Guillaume Deprez is an independent art historian, with both academic and practical art and antiques knowledge, having worked for a London auction house and in the antiques trade in London, Brussels and Paris.
Deprez's academic education includes the Louvre School Diploma, one of the world's best art history schools, where the student gets to learn about all civilisations, from prehistory to modern times, where the teachers are the Louvre curators, and the school is a preparation for a curatorship.
The author did not wait for the destruction of the Buddhas of Bamiyan in 2001 to be concerned about the wilful destruction of the world's heritage, as already in 1994 he wrote an article in the Louvre School student's newspaper about the destruction of art, of statues melted for cannons or burnt for lime.
Awestruck by the achievements of civilisation up to 5,000 years ago, he wanted to learn more about them.
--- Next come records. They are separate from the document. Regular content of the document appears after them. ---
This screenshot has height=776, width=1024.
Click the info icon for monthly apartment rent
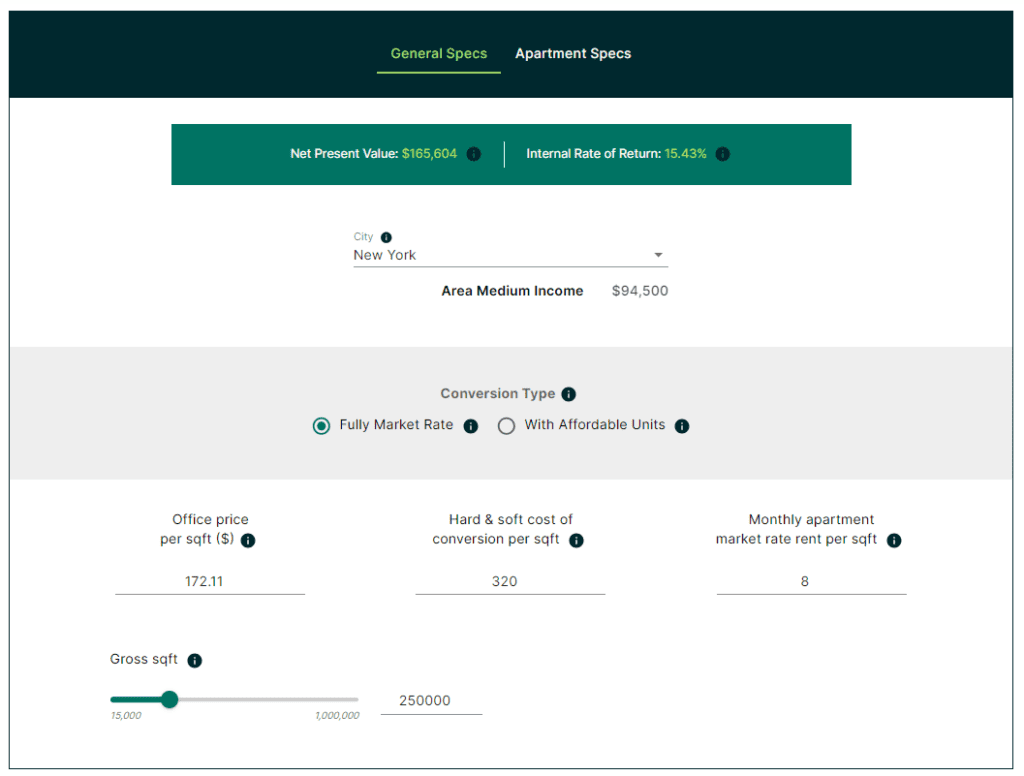point(893,541)
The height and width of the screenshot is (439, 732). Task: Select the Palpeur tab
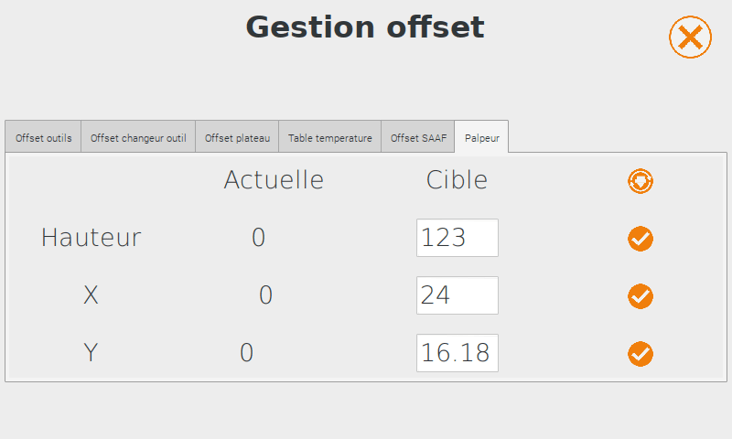[482, 138]
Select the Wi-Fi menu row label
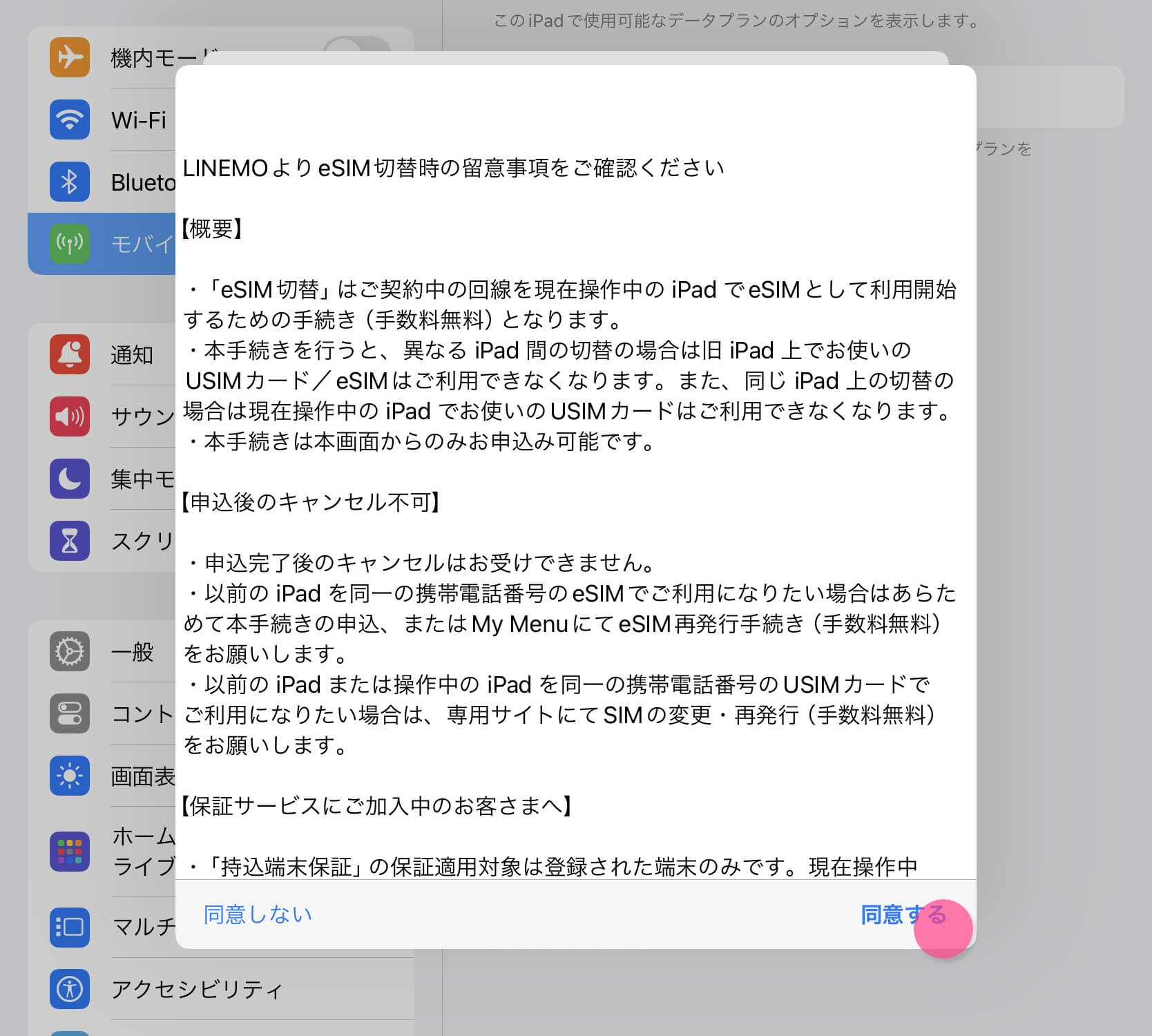 139,120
The more he learned, the more he tried to grasp how they ended up forgotten and buried underneath the sand.
Eventually Deprez realised that the destruction of heritage and civilisation wasn't ineluctable but was often intentional.
It piqued his curiosity, but for someone wishing to understand and quantify the loss and its causes, there did not seem to be any book clearly laying out the issue.
So, as the saying goes, “if you find a book you really want to read but it hasn't been written yet, then you must write it”.
Lost Treasures is a literary effort written with the intention to share these discoveries with the public, to have a conversation about the need to preserve the common heritage of mankind and therefore avoid another regression of humanity's genius.
It should not read as a tragic tale, but as an optimistic call for tolerance.
We live in a world with billions of human beings and a dazzling variety of cultures and languages. Once we realise the futility of trying to have others think, believe or look like ourselves; we no longer need fear humanity's bewildering complexity.
Enlightened, we can all marvel at the common heritage of mankind.